- Your assignment:
Your answer must be the exact lines from the one holding "Viewport: 596px width, 379px" through the last line of the records below, with no pictures.

- Records for this task:
[Start of Attachment]
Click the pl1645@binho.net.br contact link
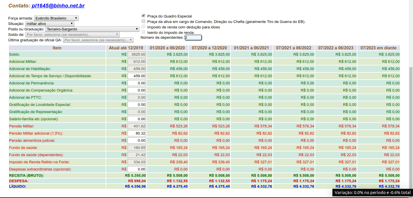The height and width of the screenshot is (198, 413). tap(58, 6)
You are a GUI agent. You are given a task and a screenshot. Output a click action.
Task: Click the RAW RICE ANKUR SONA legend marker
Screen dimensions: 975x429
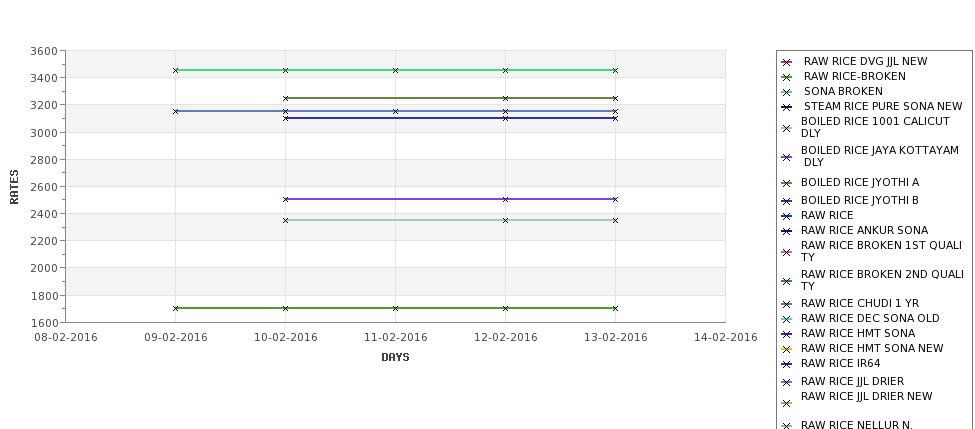786,231
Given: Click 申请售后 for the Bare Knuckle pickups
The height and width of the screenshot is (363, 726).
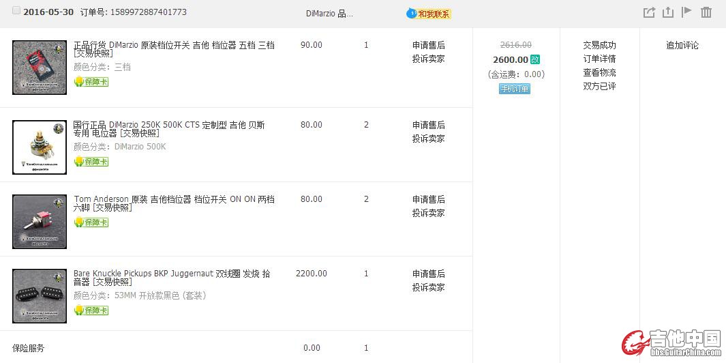Looking at the screenshot, I should [428, 274].
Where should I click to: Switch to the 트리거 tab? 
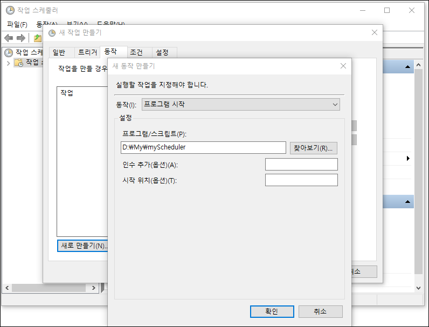pyautogui.click(x=87, y=52)
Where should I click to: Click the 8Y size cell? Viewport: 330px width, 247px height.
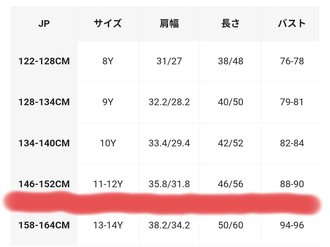click(x=108, y=61)
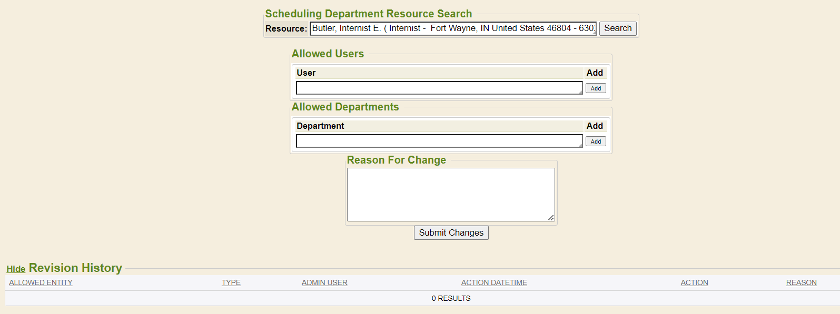Screen dimensions: 840x314
Task: Focus the Allowed Departments text field
Action: tap(439, 141)
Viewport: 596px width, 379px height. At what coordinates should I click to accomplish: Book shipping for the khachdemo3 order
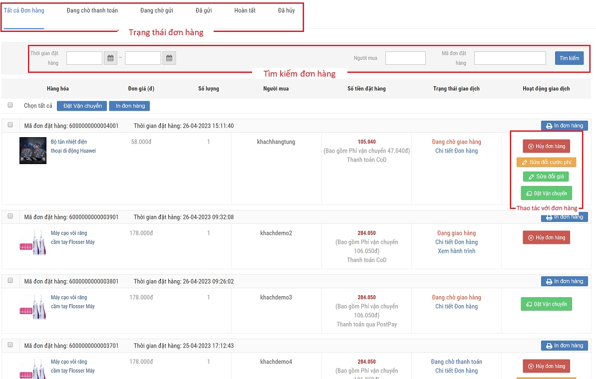click(x=546, y=304)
[End of Attachment]
- Finished task:
Viewport: 596px width, 379px height. At what coordinates should I click to accomplish: Book shipping for the khachdemo3 order
click(x=546, y=304)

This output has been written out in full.